*YOUR INSTRUCTIONS:* All lines from the one containing "This screenshot has" through the final line of the records below should be reproduced exactly, with the pictures left out.

(Data records)
::::::::
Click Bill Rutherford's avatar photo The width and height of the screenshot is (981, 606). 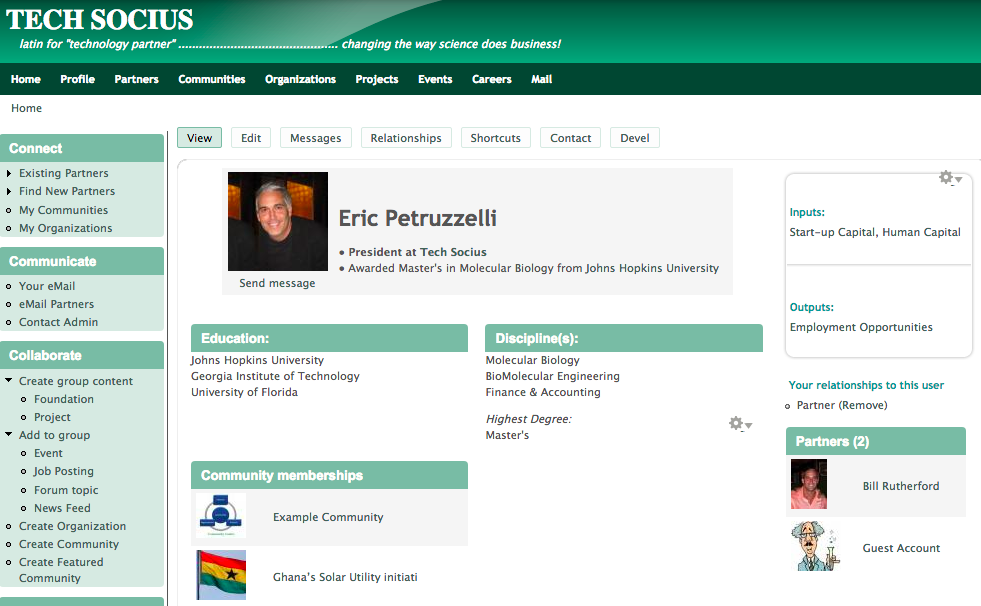coord(808,485)
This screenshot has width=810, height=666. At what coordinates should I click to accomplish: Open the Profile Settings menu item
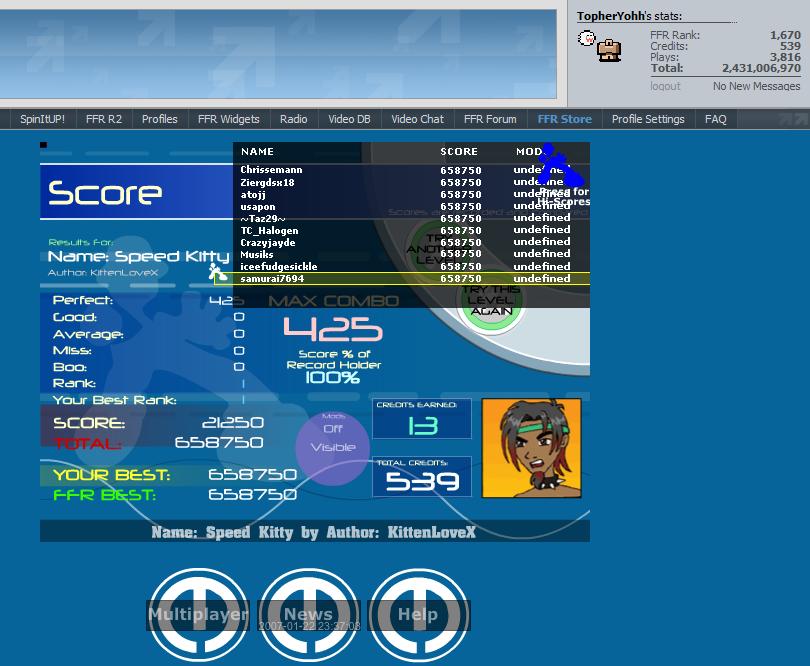click(648, 119)
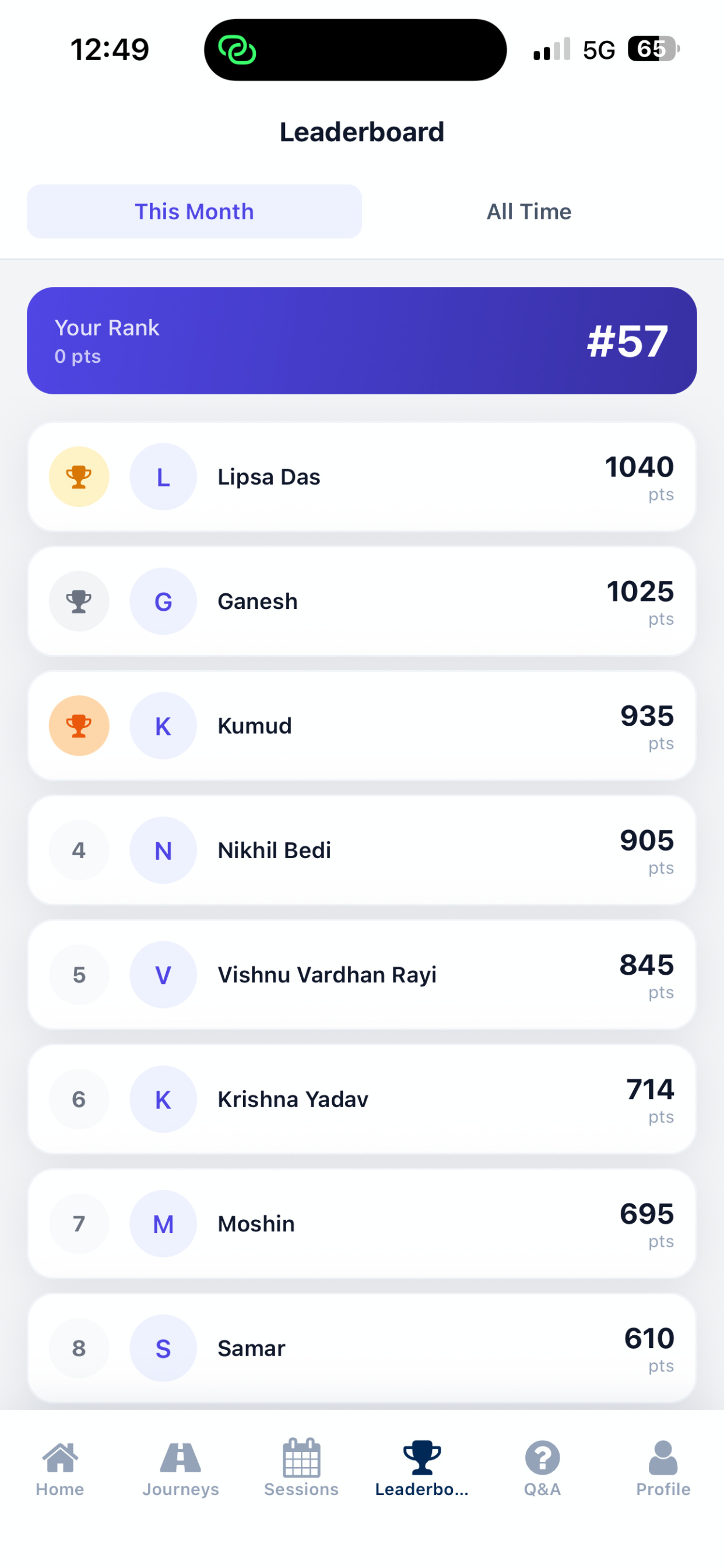Switch to the All Time tab

(529, 211)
::::::::
*WRITTEN SOLUTION:*
This screenshot has width=810, height=666. At what coordinates should I click to accomplish: Open the Profile Settings menu item
click(648, 119)
Switch to the All Time tab

(529, 211)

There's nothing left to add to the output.